▸ TASK INSTRUCTIONS
For every line below, set down an identical copy.

(Pixel coordinate grounding data)
· · · · · · ·
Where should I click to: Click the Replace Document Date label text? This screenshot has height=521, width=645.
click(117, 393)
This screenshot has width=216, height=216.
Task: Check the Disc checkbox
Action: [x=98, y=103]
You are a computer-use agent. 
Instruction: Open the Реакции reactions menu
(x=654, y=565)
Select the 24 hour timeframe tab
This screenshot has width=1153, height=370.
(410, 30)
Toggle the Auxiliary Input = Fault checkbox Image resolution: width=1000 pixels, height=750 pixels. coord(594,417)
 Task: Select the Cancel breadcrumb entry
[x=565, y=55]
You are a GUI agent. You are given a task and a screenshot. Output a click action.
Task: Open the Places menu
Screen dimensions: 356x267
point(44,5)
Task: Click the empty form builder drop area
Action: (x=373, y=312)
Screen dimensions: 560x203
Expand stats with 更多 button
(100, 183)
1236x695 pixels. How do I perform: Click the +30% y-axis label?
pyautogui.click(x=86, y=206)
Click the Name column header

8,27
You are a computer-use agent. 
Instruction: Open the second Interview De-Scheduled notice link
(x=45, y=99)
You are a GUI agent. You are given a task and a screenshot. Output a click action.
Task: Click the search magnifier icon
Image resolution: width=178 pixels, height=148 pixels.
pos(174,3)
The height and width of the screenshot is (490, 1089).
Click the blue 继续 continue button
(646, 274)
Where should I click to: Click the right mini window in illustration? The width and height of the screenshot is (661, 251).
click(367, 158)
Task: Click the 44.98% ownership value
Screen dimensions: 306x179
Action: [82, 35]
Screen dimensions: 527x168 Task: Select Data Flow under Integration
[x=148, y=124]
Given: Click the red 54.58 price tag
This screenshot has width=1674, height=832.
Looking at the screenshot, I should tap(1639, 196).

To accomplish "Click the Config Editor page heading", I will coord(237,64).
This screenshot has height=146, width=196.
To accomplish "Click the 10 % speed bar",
· · · · · · ·
▸ EXERCISE ANSWER
Where should I click to: Click the Replace Document Date label text? This screenshot has height=521, width=645.
click(117, 393)
This screenshot has width=216, height=216.
Task: Check the Disc checkbox
Action: [x=98, y=103]
You are a computer-use agent. 
Instruction: Open the Реакции reactions menu
(x=654, y=565)
Select the 24 hour timeframe tab
This screenshot has width=1153, height=370.
(410, 30)
Toggle the Auxiliary Input = Fault checkbox Image resolution: width=1000 pixels, height=750 pixels. coord(594,417)
 Task: Select the Cancel breadcrumb entry
[x=565, y=55]
You are a GUI agent. You are given a task and a screenshot. Output a click action.
Task: Open the Places menu
Screen dimensions: 356x267
point(44,5)
Task: Click the empty form builder drop area
Action: (x=373, y=312)
Screen dimensions: 560x203
Expand stats with 更多 button
(100, 183)
1236x695 pixels. How do I perform: Click the +30% y-axis label?
pyautogui.click(x=86, y=206)
Click the Name column header

8,27
You are a computer-use agent. 
Instruction: Open the second Interview De-Scheduled notice link
(x=45, y=99)
You are a GUI agent. You are given a task and a screenshot. Output a click action.
Task: Click the search magnifier icon
Image resolution: width=178 pixels, height=148 pixels.
pos(174,3)
The height and width of the screenshot is (490, 1089).
Click the blue 继续 continue button
(646, 274)
Where should I click to: Click the right mini window in illustration? The width and height of the screenshot is (661, 251).
click(367, 158)
Task: Click the 44.98% ownership value
Screen dimensions: 306x179
Action: [82, 35]
Screen dimensions: 527x168 Task: Select Data Flow under Integration
[x=148, y=124]
Given: Click the red 54.58 price tag
This screenshot has width=1674, height=832.
Looking at the screenshot, I should tap(1639, 196).

To accomplish "Click the Config Editor page heading", I will coord(237,64).
This screenshot has height=146, width=196.
To accomplish "Click the 10 % speed bar",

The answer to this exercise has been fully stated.